Client threads in a thread-per-client online game

I heard the old paradigm is the new thing, so I abandoned NIO for now.

That is the best practise for Threads on the client, when using standard java Sockets? One thread for UI, and one for networking? Should I just reference the networking Thread in the UI-instance?

How would they communicate? Adding packets to a thread-safe queue for sending to the server, and then looping checking if there is something to be read from the InputStream? Is it okay to have both input and output on the same thread?

How would this networking thread work? I can’t just loop (apparently) because reading from the inputstream will block.

So how is this done? Examples and pseudocode are appriciated :slight_smile:

I don’t have a real answer for you, but I will say that you will save yourself a lot of time and hair if you use a working third party solution like Kryonet.

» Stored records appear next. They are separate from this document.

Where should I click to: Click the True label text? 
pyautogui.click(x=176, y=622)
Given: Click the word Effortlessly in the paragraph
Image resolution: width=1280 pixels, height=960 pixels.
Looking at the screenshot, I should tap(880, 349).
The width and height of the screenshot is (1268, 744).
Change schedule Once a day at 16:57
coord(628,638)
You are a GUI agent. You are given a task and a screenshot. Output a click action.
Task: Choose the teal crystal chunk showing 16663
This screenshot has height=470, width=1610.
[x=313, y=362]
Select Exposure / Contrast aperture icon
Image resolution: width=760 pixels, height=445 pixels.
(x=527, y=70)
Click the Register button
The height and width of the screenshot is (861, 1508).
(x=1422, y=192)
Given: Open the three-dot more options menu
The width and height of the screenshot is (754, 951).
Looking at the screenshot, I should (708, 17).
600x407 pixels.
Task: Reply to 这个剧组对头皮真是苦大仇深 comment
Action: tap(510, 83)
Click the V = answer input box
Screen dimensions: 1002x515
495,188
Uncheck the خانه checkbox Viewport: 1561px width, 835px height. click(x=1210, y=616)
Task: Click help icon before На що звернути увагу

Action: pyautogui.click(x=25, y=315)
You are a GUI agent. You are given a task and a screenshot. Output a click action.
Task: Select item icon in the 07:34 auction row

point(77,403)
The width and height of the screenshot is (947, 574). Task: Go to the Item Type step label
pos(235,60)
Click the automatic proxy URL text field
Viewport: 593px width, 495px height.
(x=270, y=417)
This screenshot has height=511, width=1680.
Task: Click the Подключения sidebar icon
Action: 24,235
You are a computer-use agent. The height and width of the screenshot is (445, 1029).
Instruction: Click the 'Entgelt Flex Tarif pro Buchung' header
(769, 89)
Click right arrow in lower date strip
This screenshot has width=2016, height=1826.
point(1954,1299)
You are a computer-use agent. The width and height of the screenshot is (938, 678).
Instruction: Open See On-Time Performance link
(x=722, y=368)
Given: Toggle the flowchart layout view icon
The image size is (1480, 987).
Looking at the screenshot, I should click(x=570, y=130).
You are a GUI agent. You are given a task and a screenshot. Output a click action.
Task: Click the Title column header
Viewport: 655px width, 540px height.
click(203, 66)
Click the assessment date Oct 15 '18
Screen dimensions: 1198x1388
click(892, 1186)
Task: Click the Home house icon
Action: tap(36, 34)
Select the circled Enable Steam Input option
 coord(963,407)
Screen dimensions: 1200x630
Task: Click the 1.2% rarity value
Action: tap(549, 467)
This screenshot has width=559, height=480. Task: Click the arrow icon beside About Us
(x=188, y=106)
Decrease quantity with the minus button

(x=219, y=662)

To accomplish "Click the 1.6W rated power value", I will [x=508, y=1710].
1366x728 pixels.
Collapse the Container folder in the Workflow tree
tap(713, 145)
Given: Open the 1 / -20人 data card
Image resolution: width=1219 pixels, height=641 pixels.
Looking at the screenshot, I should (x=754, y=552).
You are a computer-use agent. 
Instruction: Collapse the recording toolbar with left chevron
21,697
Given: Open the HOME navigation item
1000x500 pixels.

Thanks for suggestion, but I already have used KryoNet once before. I would like to try using the low-level Sockets and get a feeling for what is going on under the hood.

Well then I direct you to the tutorial series on game networking by Glenn Fiedler: http://gafferongames.com/networking-for-game-programmers/
Actually I guess it’s not really a series, so just read them in any order you like, but defiantly read all of them, they’re pretty great IMO.

Since I’m having trouble with Threads using blocking IO with Swing, I’m jumping to LibGDX with Kryonet. I have one question however.

Is a single thread enough for both the clients networking and it’s UI updates? I know this is not possible with blocking IO, but is Kryonet sufficiently fast for my framerate not to drop dramatically?

If your networking code has a performance impact at all you’re doing something VERY wrong. Any time proven library will be fast enough. Unless you’re creating a server for hundreds of simultaneous players, your choice of library should only be based on convenience.

It would be a slight learning curve, but Akka (http://akka.io) would change your life forever when dealing with threading, and it has networking built in. I use it on a large server multiplayer engine, but it’s light enough to use on the client. It basically gives you a high level abstraction for threading and networking that is just better then anything else currently out there in java.